Exercise prompt:
Note how many lines in the entries contain the string "BBNaija", then give that number and nothing else.

Recorded information:
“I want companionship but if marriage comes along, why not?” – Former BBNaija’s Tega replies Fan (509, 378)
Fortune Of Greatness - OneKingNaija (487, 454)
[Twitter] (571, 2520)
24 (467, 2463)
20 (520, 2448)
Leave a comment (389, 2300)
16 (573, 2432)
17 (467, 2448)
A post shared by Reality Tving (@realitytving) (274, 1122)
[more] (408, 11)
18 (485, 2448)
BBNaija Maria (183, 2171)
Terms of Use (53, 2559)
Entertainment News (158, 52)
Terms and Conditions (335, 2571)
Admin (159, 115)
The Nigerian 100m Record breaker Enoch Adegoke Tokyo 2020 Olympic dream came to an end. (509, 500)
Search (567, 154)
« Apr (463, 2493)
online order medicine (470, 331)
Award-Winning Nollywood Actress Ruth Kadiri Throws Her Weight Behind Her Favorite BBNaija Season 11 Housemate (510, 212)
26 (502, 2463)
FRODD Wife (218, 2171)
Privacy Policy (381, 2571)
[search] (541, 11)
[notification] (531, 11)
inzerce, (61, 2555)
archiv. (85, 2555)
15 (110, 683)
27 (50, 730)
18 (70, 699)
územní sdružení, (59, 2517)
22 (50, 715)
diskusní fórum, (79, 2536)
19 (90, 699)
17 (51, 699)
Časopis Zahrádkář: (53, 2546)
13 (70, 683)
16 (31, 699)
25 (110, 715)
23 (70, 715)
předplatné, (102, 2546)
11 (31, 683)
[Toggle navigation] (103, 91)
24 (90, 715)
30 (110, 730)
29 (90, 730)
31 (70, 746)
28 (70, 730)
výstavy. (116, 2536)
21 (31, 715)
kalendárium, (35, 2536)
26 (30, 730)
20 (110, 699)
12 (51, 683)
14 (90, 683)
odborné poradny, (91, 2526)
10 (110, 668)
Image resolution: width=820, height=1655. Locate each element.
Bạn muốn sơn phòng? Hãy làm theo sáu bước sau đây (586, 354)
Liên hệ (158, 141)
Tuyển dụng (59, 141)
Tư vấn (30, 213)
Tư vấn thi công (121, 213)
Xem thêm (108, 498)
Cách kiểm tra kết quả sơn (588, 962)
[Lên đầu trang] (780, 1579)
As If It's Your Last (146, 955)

Written answer:
3